● **Direction**
Which lines in the data below contain the string "screenshot"? Pull out each of those lines and copy it in full.

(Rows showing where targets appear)
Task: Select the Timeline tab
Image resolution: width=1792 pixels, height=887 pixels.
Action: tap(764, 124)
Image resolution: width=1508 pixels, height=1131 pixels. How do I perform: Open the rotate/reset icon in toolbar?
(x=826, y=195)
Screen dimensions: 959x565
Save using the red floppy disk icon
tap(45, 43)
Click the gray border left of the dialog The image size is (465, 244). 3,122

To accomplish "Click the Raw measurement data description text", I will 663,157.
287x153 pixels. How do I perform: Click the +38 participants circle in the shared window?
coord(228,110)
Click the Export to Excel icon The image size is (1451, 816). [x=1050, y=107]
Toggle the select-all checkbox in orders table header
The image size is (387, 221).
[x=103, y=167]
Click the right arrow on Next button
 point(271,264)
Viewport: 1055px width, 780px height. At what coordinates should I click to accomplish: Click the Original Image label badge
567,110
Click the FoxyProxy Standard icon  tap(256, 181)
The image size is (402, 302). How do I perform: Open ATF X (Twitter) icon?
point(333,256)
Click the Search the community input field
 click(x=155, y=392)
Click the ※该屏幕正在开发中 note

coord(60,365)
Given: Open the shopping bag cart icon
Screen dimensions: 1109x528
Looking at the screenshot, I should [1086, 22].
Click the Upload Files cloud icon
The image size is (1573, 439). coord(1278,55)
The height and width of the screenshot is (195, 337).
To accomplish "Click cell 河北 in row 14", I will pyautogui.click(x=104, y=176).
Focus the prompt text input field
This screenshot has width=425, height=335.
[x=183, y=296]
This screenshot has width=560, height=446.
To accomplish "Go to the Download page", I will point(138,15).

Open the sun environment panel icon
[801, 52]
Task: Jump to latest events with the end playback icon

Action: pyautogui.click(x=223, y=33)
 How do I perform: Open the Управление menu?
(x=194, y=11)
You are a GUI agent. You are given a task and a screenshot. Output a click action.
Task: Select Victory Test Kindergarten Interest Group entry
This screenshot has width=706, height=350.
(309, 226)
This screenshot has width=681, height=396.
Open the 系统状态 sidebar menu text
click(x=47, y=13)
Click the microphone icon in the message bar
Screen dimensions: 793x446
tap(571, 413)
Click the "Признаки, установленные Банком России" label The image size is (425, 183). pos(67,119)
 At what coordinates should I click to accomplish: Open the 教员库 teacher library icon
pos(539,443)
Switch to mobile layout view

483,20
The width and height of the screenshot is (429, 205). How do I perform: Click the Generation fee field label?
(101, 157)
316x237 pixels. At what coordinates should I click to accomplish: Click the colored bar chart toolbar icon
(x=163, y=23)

● **Result below**
Looking at the screenshot, I should [1086, 22].
The height and width of the screenshot is (195, 337).
This screenshot has width=425, height=335.
This screenshot has width=560, height=446.
You are a GUI agent. You are given a task and a screenshot. Output a click action.
This screenshot has width=706, height=350.
This screenshot has width=681, height=396.
The width and height of the screenshot is (429, 205). How do I perform: Click the Generation fee field label?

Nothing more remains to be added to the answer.